### [Directions]
Counting only the lines below that contain the word "logo", what is the total? Give it with no other words.

*** Provided records Section Begins ***

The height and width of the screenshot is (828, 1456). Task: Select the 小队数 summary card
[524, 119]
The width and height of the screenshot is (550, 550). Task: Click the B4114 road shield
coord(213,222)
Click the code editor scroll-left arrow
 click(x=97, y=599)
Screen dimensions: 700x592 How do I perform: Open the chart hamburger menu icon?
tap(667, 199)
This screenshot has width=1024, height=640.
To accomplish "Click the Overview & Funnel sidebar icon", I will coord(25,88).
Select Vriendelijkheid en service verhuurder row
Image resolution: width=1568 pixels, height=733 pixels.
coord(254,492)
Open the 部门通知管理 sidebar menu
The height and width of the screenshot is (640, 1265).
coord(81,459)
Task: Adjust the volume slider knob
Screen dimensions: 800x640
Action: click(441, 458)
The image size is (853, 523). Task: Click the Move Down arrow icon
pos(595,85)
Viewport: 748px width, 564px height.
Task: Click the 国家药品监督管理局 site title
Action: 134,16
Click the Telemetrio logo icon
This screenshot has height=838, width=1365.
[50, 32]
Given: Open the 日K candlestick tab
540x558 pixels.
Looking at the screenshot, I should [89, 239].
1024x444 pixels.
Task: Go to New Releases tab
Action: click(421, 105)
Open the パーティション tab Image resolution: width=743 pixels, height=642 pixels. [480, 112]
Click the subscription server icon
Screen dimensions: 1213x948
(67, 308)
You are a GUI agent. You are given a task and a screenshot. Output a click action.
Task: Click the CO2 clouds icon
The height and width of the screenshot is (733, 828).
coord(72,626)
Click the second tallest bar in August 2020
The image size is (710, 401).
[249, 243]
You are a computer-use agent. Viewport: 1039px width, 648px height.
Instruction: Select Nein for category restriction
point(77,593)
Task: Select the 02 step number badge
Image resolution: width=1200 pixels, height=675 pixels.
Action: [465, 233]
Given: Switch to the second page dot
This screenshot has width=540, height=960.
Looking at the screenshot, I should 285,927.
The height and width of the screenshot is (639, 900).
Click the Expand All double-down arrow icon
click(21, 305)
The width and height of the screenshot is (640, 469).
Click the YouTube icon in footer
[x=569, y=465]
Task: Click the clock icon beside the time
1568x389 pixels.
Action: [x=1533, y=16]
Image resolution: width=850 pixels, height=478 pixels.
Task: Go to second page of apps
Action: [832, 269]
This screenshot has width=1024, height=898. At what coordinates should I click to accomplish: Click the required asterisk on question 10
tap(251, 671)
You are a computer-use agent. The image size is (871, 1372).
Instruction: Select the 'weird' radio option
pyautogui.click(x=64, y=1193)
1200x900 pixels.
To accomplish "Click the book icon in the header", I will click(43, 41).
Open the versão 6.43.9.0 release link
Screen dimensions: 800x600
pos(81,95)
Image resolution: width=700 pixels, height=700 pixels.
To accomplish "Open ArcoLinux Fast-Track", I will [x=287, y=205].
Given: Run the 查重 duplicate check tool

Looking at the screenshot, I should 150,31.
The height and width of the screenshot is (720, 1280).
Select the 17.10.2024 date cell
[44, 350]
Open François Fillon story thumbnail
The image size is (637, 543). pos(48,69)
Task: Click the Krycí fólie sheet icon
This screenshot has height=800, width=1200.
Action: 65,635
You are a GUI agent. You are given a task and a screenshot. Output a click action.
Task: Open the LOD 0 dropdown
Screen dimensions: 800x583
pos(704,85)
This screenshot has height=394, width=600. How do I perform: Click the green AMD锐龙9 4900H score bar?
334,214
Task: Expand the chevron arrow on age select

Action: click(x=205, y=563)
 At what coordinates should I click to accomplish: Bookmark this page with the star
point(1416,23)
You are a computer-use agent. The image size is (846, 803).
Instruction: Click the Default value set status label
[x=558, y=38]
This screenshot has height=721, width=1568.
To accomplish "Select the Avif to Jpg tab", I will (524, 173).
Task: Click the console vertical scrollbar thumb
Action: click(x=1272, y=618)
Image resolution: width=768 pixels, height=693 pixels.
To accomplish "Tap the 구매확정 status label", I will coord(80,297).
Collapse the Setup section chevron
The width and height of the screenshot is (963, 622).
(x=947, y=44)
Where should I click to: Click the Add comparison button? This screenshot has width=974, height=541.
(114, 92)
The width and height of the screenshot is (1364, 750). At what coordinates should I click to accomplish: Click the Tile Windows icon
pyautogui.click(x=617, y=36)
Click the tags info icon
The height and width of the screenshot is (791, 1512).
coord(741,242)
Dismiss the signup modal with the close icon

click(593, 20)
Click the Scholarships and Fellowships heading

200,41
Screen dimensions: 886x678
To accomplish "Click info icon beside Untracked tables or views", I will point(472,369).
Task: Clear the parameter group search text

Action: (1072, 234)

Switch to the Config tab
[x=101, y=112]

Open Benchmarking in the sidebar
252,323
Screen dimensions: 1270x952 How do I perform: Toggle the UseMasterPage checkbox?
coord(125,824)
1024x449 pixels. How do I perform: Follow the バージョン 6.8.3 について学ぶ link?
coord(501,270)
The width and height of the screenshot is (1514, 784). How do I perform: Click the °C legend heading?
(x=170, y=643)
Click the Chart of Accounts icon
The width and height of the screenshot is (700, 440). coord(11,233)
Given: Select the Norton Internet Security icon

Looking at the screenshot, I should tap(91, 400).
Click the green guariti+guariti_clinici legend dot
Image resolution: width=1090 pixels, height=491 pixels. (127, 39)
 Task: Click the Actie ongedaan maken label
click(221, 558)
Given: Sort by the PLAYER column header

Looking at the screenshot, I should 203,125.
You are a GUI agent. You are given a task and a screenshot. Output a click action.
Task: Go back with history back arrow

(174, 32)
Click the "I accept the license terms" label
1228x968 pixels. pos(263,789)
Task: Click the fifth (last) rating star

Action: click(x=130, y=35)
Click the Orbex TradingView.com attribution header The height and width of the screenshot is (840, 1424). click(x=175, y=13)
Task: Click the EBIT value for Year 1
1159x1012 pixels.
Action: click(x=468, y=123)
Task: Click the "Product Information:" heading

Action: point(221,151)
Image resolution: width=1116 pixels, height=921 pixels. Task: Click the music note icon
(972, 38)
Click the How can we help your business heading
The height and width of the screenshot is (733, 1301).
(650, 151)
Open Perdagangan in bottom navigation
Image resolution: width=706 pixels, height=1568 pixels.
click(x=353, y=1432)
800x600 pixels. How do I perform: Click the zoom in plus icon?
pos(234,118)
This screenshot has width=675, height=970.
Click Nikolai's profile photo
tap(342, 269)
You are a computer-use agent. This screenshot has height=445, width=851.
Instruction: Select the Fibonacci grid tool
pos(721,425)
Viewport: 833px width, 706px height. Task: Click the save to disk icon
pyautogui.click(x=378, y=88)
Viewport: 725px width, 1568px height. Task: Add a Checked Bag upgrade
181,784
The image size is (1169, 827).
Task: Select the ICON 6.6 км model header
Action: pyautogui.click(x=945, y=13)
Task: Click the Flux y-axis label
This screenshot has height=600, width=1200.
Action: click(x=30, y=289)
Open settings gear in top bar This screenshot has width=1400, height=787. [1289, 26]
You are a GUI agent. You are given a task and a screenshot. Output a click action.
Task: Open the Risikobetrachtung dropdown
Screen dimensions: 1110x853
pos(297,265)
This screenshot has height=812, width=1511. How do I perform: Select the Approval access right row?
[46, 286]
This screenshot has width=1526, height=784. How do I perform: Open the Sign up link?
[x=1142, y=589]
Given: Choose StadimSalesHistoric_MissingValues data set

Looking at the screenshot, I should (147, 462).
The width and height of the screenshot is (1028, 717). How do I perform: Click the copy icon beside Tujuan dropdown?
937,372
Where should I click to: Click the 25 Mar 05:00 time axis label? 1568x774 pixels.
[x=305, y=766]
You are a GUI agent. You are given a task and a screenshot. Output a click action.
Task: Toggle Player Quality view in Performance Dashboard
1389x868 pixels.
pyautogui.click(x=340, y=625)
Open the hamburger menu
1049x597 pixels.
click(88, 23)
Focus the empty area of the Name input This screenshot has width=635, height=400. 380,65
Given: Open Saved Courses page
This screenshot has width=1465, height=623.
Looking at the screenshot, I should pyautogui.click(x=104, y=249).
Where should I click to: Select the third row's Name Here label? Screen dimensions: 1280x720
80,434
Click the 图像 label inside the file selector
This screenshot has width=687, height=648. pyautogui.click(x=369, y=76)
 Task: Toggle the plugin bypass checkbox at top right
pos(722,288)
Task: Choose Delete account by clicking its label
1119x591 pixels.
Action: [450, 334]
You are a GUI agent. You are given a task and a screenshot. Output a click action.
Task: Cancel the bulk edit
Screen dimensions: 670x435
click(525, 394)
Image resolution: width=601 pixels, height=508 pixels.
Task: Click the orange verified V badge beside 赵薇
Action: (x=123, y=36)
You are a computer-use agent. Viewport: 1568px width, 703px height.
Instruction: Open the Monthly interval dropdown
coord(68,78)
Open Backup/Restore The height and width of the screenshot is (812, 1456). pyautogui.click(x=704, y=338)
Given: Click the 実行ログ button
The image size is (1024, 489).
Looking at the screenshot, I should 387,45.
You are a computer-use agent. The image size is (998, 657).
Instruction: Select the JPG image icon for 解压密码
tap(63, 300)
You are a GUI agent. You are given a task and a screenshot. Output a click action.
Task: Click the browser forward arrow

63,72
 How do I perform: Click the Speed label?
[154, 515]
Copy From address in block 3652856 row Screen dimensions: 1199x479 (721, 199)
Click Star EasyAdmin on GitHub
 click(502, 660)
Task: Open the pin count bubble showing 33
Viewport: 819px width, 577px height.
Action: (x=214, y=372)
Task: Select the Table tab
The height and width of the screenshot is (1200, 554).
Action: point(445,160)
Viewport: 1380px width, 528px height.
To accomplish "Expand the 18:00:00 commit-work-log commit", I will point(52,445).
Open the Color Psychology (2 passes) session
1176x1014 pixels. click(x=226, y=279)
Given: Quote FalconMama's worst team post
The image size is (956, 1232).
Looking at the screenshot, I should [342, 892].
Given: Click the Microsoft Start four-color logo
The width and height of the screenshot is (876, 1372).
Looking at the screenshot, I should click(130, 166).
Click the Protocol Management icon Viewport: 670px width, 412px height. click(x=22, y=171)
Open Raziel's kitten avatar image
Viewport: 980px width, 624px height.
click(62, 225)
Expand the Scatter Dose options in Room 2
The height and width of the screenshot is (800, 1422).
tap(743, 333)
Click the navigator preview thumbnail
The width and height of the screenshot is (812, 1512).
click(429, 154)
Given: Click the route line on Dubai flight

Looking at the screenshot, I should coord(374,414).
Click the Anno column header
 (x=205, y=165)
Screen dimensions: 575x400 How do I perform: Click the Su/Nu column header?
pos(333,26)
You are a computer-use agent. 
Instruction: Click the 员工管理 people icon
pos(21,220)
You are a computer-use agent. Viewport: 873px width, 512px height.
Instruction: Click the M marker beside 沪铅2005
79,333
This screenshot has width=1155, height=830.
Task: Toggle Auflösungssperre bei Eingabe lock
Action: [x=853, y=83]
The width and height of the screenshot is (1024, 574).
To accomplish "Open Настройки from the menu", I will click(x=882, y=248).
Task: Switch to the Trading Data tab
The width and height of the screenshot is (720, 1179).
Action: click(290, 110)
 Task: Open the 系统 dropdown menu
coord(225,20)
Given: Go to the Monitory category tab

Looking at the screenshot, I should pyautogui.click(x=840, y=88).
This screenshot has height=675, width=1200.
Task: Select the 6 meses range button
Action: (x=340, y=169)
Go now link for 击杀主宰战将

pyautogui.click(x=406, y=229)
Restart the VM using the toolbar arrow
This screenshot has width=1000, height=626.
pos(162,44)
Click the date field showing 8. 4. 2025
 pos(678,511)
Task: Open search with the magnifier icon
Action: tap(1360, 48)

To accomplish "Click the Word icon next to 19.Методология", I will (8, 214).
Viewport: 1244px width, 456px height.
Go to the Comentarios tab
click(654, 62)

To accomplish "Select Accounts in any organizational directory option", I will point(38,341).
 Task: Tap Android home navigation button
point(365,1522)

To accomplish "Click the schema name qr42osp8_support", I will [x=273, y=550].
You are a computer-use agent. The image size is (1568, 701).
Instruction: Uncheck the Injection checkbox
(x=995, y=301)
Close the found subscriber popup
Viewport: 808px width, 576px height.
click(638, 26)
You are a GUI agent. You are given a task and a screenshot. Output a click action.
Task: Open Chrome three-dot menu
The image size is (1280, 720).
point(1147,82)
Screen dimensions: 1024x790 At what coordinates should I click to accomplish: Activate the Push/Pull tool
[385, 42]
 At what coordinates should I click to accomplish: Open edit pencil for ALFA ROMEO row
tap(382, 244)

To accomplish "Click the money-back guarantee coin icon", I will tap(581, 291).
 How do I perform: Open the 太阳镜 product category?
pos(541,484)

*** Provided records Section Ends ***

### [Answer for the task]
2